Doch aufgeben kommt für Siemon nicht in Frage, obwohl er von vielen Fans immer wieder angefeindet wird: "Ich sehe es so, ich bin als Insolvenzverwalter ins Amt berufen und wenn ich es nicht mache, dann würde es ein anderer Kollege machen. Ich kann mich nur wiederholen: Ich werde es zu Ende bringen. Ich werde kämpfen", betont er in der "Bild". Zwar lasse es ihn "nicht kalt", wenn auf einem Fan-Banner ein Foto von ihm in einem Fadenkreuz zu sehen ist, "aber ich habe hier eine Aufgabe zu erledigen", so der 60-Jährige. Gleichzeitig sagt Siemon: "Die Situation in Chemnitz ist aber außer Kontrolle geraten."

Siemon bleibt Stadion fern

Ins Stadion geht der Insolvenzverwalter derzeit nicht: "Nicht nur aus Sicherheitsaspekten heraus, sondern auch, weil ich durch meine Anwesenheit nicht Kristallisierungspunkt für Hass werden will." Angst habe er aber nicht. Vor allem die Ultras in der Südkurve stehen Siemon ablehnend gegenüber und forderten in den vergangenen Wochen immer wieder seinen Rückzug. Könnte es zu einer Sperrung des Blocks kommen? "Wir haben schon darüber nachgedacht", räumt der Jurist ein, zumal der CFC aufgrund der Vorfälle beim Heimspiel gegen Altglienicke, als einem verstorbenen rechtsradikalen Fan gedacht wurde, noch auf Bewährung sei und ein Verfahren vom DFB zu überstehen habe. "Aber ich weiß auch nicht, ob das hilft. Wir hatten ja schon mal eine Block-Sperre. In dem Spiel gab es dann chaotische Szenen in anderen Fan-Blöcken", erinnert Siemon an den Becherwurf gegen Thomas Sobotzik.
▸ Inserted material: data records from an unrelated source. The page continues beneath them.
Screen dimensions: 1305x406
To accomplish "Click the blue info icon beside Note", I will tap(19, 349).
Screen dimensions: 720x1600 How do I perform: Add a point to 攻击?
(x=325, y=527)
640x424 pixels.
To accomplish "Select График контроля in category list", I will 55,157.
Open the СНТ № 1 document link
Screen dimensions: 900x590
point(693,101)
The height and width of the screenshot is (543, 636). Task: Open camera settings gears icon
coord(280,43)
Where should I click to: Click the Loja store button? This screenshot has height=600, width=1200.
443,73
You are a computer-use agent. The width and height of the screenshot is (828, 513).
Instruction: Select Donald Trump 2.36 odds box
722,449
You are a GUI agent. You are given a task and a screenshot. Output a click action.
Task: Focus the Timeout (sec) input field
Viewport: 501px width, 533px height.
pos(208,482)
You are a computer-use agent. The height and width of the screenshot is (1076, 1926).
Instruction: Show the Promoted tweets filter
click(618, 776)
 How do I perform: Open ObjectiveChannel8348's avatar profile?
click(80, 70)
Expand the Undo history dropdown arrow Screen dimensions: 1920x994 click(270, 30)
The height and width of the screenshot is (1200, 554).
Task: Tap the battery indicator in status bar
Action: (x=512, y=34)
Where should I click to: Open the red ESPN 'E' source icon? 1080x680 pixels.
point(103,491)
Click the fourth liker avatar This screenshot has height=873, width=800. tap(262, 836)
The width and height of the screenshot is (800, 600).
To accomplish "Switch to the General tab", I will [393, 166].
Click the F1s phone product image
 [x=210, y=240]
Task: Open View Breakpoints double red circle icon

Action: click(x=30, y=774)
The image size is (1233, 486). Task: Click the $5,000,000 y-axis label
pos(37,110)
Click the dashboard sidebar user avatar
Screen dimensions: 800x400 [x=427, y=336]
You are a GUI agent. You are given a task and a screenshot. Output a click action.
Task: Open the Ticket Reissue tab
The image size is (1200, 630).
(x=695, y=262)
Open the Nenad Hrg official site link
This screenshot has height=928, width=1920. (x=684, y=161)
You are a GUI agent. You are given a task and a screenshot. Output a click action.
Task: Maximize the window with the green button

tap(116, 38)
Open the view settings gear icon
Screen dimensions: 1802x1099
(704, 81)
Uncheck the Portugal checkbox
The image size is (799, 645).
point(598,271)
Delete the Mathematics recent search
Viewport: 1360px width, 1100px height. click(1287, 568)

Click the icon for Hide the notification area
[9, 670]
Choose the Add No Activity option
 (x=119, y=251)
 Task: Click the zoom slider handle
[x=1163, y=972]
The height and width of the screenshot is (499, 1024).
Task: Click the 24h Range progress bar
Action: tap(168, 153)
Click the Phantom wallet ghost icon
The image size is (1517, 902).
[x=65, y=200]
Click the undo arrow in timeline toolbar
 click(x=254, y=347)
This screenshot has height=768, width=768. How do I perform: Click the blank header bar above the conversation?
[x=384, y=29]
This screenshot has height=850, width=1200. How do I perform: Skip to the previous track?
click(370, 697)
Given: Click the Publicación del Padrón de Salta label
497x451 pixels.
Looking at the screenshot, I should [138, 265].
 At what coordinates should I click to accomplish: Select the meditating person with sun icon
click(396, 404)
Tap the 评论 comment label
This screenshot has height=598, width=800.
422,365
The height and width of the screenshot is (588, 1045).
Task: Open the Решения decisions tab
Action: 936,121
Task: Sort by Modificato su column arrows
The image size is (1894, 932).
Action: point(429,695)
Der Geschäftsführer des Chemnitzer FC gilt als Vertrauter Siemons – und steht bei den Fans daher ebenfalls im Kreuzfeuer. Sehr zum Unverständnis von Siemon: "Thomas Sobotzik ist ein Glücksfall für den CFC. Er ist ein absolut anständiger und hochbegabter Sportdirektor. Diese Angriffe gegen ihn machen mich traurig." Sobotzik habe alles getan, "dass wir aus der Regionalliga aufsteigen. Diese Personen, die ihn so angreifen, sollten sich mal vor Augen führen, was sie da überhaupt anrichten", so Siemon. Erst am vergangenen Samstag soll es beim Spiel in München zu Gesängen wie "Thomas Sobotzik, du Judensau" gekommen sein. Der Verein erstattete Anzeige, die Fans werfen Sobotzik wiederum Pauschalisierung vor.

Sechsstelliger Schaden

Generell kritisiert der Insolvenzverwalter Teile der eigenen Anhänger: "In Chemnitz muss die Fanszene dringend mal in sich gehen und analysieren, was da in den letzten 12 Monaten abgelaufen ist. Die Spielräume werden mit jedem Eklat deutlich enger." Dennoch hat Siemon noch ein wenig Hoffnung, "dass alle Beteiligten zur Besinnung kommen. Weil so kann es nicht weitergehen!" Gleichzeitig wünscht sich der 60-Jährige, "dass die Fans, die diese rechte Ideologie nicht teilen, endlich aufstehen und sagen: 'Wir wollen das nicht.'"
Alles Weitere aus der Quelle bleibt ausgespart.